E’ la prima volta che la tavola lignea che misura due metri per uno e venticinque, dipinta su fondo d’oro, esce dalla cappella del SS. Crocifisso del Duomo siciliano. La prima attribuzione ad Antonello risale all’inizio del secolo scorso ed è del gesuita siciliano Gioacchino Di Marzo, con cui concordarono, fino agli anni Ottanta, altri studiosi come Adolfo e Lionello Venturi, Roberto Longhi, Ferdinando Bologna e Fiorella Sricchia Santoro.
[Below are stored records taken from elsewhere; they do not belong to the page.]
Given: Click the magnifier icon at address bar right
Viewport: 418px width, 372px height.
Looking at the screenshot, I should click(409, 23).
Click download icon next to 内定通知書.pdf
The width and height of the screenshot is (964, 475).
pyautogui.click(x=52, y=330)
Il pittore l’avrebbe dipinto nel 1471 o comunque nei primi anni del settimo decennio del XV secolo, epoca a cui risalirebbe anche la “Annunciazione” di Palazzo Bellomo.

La tavola siciliana resterà al museo dal 16 dicembre fino al 13 febbraio e si vedrà in dialogo con il dittico rosa dell’artista abruzzese scomparso nel 2019 Ettore Spalletti, dipinto su tavola a tempera e foglia d’oro: opere distanti tra loro cinque secoli, ma quello di Antonello faceva parte di un polittico e anche il lavoro di Spalletti è composta da più di un elemento, a formare un’architettura com’era per la pittura sacra e le pale d’altare.
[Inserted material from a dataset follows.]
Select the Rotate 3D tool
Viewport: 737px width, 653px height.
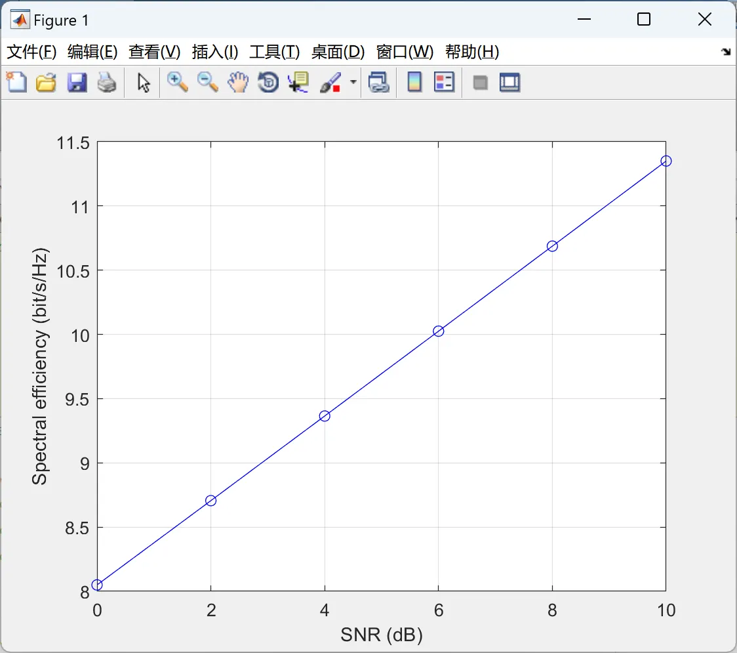268,82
Per il contemporaneo sono le ragioni del colore a prevalere: “Ogni giorno – scriveva Spalletti – quando vado nel mio studio, cerco nell’atmosfera una luce o un’ombra che mi possa indirizzare verso un nuovo colore. Il colore suggerisce quindi una forma. I colori che più caratterizzano i miei lavori sono il blu e il rosa”. La scelta di mettere insieme i due distanti periodi dell’arte viene dalla collaborazione con il Museo Madre e il prestito viene dalla Galleria Lia Rumma.

Il curatore Pier Luigi Leone de Castris ha poi voluto mostrare il San Zosimo insieme con opere coeve: la grande “Deposizione dalla croce” del suo maestro di Antonello, Colantonio, proveniente dalla chiesa di San Domenico Maggiore a Napoli e oggi al Museo di Capodimonte, straordinaria derivazione dagli arazzi fiamminghi di Roger van der Weyden posseduti da Alfonso il Magnanimo e a quel tempo esposti nella Sala poi detta dei Baroni in Castel Nuovo; il polittico con “San Benedetto” dello stesso Museo Diocesano di Napoli, datato 1475  dalla chiesa napoletana di Santa Patrizia; il trittico coi “Santi Francesco, Lucia e Caterina” della chiesa napoletana di Santa Maria la Nova, opera d’un artista di cultura ispano-fiamminga prossimo al pittore valenzano di corte Jacomart Baço; e infine il sin qui sconosciuto “San Nicola” datato 1471 e siglato dall’altro pittore di corte – questa volta campano – Antonello da Capua o del Perrino, rubato anni fa dalla chiesa di Santa Maria in Cosmedin di Portanova ma di recente recuperato dai Carabinieri del Nucleo Tutela e ora in consegna allo stesso Museo Diocesano di Napoli.